After years of beachside brunches, lovely floral arrangements and mimosa toasts, what do you do for a unique and memorable Mother’s Day? How about ditching the norm (well, keep the mimosas) and setting out on a road trip?! I got the idea from a friend who talked about wanting to do a cross-country drive in an Airstream. As I began planning, I thought back to all the road trips my family took in the ’80s to Palm Springs for tennis tournaments, to Camarillo for outlet shopping and up to Yosemite National Park, where I swore I saw a bear.
But this time, as grown women, we could enjoy the trip in a new way. My nana, Geneva, 83, has become much more sassy and confident in her old age. Joy, my mom, has never been short on sass, plus she’s eyeing a retirement from medicine. Naima, my sister, 32, lives in Harlem, and her busy life as an art curator leaves little time for sisterly phone calls. And at 30, I’m navigating the craziness of home ownership and trying to get my mom to stop derailing my savings plan with ploys of hitting Saks.
My plan? A weekend to celebrate my mom turning the big 6-0. Of course, the trip was even better considering our wheels: a rented plush, Beyoncé-worthy Airstream Interstate RV. It spoiled us with a minibathroom, a full bed, plenty of seating, stemware for some on-the-road bubbly and Pandora radio, which was essential for our Al Green sing-alongs.

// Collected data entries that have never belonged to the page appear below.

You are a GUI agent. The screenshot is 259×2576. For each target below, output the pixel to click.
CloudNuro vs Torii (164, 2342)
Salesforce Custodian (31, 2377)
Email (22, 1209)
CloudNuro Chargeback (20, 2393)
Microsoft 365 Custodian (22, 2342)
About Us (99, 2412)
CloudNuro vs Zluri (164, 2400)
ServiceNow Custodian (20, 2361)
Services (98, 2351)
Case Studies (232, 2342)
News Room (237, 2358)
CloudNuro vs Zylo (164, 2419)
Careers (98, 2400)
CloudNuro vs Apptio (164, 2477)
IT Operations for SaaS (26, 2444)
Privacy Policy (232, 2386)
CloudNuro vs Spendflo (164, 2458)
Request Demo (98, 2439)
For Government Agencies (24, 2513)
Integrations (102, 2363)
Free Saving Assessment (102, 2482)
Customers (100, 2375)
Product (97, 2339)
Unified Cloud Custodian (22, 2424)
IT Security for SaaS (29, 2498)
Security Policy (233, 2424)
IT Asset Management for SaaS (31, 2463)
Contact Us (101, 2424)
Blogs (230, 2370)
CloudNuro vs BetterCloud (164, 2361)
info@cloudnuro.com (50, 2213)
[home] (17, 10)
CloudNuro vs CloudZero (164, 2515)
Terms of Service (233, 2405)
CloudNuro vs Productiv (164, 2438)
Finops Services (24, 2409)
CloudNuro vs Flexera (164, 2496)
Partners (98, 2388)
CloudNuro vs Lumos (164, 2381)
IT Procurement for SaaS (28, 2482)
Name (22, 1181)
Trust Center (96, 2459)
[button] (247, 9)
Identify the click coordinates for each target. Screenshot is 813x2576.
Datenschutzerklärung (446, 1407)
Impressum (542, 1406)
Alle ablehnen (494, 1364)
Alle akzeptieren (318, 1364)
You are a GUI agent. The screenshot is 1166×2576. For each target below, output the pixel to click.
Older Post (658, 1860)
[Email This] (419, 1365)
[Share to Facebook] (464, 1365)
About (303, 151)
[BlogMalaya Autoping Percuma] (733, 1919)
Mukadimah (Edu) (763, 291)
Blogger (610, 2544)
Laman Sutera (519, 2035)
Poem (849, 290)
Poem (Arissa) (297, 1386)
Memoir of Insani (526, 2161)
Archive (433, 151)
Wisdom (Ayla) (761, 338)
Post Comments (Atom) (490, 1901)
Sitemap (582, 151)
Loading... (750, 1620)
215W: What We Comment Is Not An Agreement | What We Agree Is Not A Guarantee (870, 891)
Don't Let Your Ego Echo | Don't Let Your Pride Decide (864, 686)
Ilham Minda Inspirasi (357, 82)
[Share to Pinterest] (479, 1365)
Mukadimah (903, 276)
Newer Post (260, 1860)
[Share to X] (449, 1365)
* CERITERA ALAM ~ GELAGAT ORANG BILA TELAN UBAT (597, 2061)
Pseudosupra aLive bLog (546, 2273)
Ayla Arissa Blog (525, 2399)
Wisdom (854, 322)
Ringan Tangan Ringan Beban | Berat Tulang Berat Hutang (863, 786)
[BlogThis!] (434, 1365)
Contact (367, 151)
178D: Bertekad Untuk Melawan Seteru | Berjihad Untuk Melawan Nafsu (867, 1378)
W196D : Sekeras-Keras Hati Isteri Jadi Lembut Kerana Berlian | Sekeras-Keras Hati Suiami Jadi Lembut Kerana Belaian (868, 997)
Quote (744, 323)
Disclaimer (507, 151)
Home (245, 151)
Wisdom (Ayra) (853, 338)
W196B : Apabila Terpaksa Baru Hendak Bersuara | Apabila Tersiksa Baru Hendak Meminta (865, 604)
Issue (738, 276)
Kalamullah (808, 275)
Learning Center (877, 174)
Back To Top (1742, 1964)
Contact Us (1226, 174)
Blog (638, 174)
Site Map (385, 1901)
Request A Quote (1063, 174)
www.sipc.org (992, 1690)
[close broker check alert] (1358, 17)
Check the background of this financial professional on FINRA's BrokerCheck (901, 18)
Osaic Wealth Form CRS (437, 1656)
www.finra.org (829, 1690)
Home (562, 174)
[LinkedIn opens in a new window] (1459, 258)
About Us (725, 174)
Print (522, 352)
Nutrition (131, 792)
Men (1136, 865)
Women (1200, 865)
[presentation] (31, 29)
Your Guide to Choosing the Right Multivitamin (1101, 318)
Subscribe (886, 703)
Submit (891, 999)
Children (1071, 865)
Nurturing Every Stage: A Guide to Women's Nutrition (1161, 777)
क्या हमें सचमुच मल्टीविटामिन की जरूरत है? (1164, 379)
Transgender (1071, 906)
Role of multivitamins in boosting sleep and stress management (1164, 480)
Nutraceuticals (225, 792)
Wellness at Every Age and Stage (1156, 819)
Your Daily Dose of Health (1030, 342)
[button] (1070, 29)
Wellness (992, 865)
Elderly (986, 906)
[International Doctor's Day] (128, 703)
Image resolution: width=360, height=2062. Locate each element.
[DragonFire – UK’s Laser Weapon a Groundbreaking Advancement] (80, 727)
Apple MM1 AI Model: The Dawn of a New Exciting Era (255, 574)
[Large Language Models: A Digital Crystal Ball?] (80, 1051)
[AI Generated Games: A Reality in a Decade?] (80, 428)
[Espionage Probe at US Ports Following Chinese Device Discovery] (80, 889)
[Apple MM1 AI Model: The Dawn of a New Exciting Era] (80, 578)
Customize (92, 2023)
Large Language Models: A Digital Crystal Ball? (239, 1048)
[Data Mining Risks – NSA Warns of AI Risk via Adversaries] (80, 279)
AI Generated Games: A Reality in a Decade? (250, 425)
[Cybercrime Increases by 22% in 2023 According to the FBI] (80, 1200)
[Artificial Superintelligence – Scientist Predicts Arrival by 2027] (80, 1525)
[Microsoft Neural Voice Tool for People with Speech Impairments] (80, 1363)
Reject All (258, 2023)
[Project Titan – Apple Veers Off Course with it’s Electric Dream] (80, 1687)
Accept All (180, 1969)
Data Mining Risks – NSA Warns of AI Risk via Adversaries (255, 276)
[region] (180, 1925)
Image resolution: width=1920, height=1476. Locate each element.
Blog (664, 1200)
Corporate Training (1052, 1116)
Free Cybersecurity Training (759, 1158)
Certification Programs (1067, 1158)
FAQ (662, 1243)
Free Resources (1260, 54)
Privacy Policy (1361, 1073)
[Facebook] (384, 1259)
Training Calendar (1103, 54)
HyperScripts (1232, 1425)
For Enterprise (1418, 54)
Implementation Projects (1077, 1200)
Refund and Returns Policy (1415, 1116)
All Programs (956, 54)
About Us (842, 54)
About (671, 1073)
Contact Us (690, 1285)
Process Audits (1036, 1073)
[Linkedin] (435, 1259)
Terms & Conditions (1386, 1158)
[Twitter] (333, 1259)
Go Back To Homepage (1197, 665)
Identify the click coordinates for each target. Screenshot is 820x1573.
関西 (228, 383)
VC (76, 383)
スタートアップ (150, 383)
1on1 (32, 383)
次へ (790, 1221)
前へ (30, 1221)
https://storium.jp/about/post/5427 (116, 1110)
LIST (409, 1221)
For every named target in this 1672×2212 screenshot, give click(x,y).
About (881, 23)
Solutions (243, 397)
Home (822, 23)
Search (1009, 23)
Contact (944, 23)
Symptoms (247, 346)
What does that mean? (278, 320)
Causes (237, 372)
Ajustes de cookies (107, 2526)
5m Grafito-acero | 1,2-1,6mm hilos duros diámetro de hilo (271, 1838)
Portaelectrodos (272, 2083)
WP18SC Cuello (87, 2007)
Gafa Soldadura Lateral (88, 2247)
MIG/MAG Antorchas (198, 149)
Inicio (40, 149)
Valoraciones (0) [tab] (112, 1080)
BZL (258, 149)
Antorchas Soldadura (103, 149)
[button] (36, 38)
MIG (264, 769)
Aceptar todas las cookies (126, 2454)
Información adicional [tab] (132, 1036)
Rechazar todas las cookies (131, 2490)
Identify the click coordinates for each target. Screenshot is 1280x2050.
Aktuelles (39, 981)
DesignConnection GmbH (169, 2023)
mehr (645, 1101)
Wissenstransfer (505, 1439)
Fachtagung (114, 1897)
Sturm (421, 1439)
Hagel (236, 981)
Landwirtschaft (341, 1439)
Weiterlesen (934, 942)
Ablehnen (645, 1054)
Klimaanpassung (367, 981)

And so it began: a four-and-one-half-hour, 275-mile journey from Los Angeles to Las Vegas.
And We’re Off
Despite some complaining from resident sleepyhead Naima, .we got on the road at 4:30 a.m. Trying to beat traffic out of the city., we piled in and gave ourselves 45 minutes to get to West Covina, where we agreed we could reward ourselves with venti caffe, no whip, extra- hot lattes with an extra shot of espresso for good measure. Although driving a huge RV seemed overwhelming at first, it was a surprisingly smooth ride, and the rearview camera made lane changes much easier.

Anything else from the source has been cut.